File Search handles chunking, embedding, storage, and retrieval as a managed service. You upload your files via the API, configure your metadata schema, and query against it. Google handles the rest. The practical result is that a working multimodal RAG setup is now closer to dozens of lines of code than months of infrastructure work.

The page-level citations are worth paying attention to specifically. For anyone building tools where users need to verify answers, such as legal research, compliance review, or internal knowledge bases, being able to point to page 14 of a specific document rather than just naming the file is a meaningful difference in usability and trust.

Real-world examples

Google highlighted a few early adopters. K-Dense Web is using File Search for scientific research, where material routinely mixes charts, figures, and written text in the same documents. Klipy is using it to improve text recognition inside image-heavy GIF libraries, a use case where conventional document search would simply miss embedded visual content. Harvey, a legal research platform, reported a 3% improvement in Recall@20 precision on legal benchmarks after adopting Gemini Embedding 2, which translates to more accurate citations and fewer missed references.

These are not abstract demos. They reflect the core problem File Search is now better equipped to solve: real content does not arrive cleanly formatted as plain text.

A few things to know before you build

If you already have a text-only File Search index using gemini-embedding-001, you will need to re-embed it to use the multimodal features. Multimodal stores require gemini-embedding-2, and the two models use different embedding spaces, so they are not compatible.

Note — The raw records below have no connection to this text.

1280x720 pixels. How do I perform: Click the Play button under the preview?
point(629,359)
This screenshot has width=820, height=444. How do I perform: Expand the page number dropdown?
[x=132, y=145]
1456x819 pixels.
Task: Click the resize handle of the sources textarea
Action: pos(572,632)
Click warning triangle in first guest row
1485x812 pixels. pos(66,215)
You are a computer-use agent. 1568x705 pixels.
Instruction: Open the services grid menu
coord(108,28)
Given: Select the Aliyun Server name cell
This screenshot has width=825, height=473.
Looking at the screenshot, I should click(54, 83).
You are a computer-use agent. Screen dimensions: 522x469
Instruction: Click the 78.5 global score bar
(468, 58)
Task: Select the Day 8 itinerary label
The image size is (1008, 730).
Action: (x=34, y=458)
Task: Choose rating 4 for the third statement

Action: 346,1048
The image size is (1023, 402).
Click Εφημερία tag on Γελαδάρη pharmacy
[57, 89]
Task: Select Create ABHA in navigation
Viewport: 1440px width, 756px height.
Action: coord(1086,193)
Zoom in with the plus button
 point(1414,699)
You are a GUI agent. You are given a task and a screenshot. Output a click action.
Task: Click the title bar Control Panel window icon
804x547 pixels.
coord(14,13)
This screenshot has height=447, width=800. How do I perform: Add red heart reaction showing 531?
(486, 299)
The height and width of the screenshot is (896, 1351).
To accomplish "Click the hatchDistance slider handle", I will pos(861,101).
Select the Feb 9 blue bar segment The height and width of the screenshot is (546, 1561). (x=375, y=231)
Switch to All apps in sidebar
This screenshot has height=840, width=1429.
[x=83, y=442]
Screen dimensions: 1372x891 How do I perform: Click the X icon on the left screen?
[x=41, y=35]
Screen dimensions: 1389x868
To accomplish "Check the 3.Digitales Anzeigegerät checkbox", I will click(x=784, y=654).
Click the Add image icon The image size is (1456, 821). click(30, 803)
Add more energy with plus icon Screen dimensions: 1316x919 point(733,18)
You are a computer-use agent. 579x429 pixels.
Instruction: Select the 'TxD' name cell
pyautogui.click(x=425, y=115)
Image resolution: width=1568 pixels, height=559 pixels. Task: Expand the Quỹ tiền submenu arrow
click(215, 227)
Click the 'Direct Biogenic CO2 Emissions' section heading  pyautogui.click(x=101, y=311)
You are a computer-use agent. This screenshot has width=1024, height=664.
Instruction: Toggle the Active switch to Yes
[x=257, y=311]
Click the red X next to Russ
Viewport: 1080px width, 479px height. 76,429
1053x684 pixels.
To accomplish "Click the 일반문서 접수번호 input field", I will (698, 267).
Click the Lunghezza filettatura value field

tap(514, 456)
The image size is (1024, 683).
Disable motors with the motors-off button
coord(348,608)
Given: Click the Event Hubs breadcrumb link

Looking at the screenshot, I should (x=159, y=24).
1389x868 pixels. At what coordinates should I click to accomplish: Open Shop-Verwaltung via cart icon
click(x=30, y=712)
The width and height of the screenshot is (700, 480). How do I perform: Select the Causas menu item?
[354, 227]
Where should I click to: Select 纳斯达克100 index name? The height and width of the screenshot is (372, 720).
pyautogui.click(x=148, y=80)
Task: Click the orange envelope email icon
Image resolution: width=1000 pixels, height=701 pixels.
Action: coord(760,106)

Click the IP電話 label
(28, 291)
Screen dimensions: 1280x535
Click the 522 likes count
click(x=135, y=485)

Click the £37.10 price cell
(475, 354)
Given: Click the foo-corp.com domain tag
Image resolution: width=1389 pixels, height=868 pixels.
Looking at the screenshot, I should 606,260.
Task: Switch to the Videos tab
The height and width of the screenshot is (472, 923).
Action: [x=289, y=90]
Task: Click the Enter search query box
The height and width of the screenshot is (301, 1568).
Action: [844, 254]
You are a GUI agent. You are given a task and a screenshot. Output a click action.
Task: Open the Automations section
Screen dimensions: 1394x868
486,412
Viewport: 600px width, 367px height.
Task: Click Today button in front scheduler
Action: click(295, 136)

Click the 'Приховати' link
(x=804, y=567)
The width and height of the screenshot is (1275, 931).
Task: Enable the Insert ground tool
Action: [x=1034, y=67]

On pricing, file storage and query-time embedding generation remain free. You pay for the initial indexing embeddings and normal Gemini model input and output tokens. Google recommends keeping individual stores under 20 GB for best retrieval performance and lower latency.

The tool is compatible with Gemini 2.5 Pro, Gemini 2.5 Flash-Lite, Gemini 3 Flash Preview, Gemini 3.1 Pro Preview, and Gemini 3.1 Flash-Lite Preview.

Google has also published a demo app in AI Studio that lets you upload PDFs and images and query across them with citations and page numbers returned in real time, which is a useful starting point if you want to see the feature in action before writing any code.

The bigger picture

File Search launched in November 2025 as a managed RAG service with text retrieval and straightforward pricing. This update is a substantial expansion of that foundation. The combination of a unified embedding space for text and images, metadata filtering for precision, and page-level citations for verifiability addresses three of the most common reasons RAG implementations fall short in production: they can not handle visual content, they retrieve too broadly, and they do not give users a way to check the answer.

None of these problems are new. What is new is that Google is now handling them at the infrastructure level, so individual developers do not have to solve them from scratch each time. For teams building internal tools on mixed business content, that is a practical shift in how much work it takes to get something reliable into production.